Hailing from Aylesbury, Buckinghamshire, progressive-rock group Marillion – named after JRR. Tolkien’s book The Silmarillion – fused Genesis-inspired grandiosity with a synth-era toy box that flirted with the playfulness of new wave pop. Emerging in the early 80s with fantastical lyrics that gave us a deep dive into the psyche of Scottish songwriter Fish, the best Marillion songs were positively swimming with guitarist Steve Rothery’s bodacious riffs and keyboardist Mark Kelly’s rapturous synth hooks.
From the spirited, punk-indebted shriek of their debut single, Market Square Heroes, to the impassioned romantic pleas of their UK Top 5 hit Kayleigh, Marillion continued the eccentric quest Peter Gabriel mounted with the 70s incarnation of Genesis, defying the odds by recasting progressive rock in their own image.
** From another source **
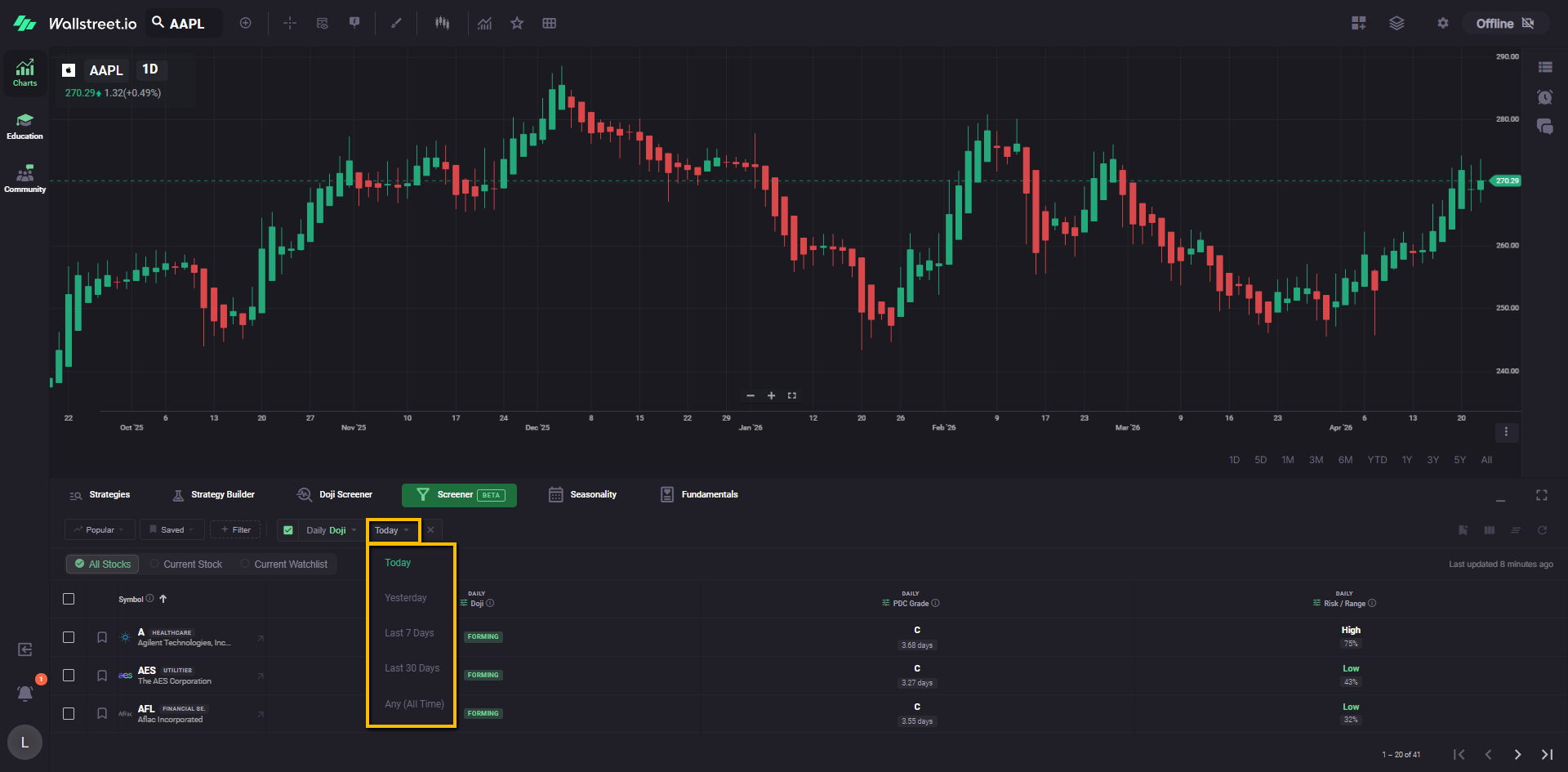Open the Education sidebar section

(x=24, y=126)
Though the band would, in 1989, find a new frontman in the shape of Steve Hogarth, the group’s Fish-fronted era earned them their reputation as masters of neo-prog.
Listen to the best of Marillion here, and check out our best Marillion songs, below.
10: Punch And Judy (from ‘Fugazi’, 1984)
Released in January 1984 as the lead single to Marillion’s sophomore album, Fugazi, Punch And Judy – a three-and-a-half-minute narrative about domestic violence – was originally demoed at a time when Marillion were struggling to find a new drummer to fill their line-up following the departure of Mick Pointer. Though they finally settled on the incomparable Ian Mosley, the song gives a writing credit to Toyah Willcox drummer Jonathan Mover, who was originally part of its creation. Chock-full of slice-of-life wordplay, Punch And Judy reached No.24 in the UK.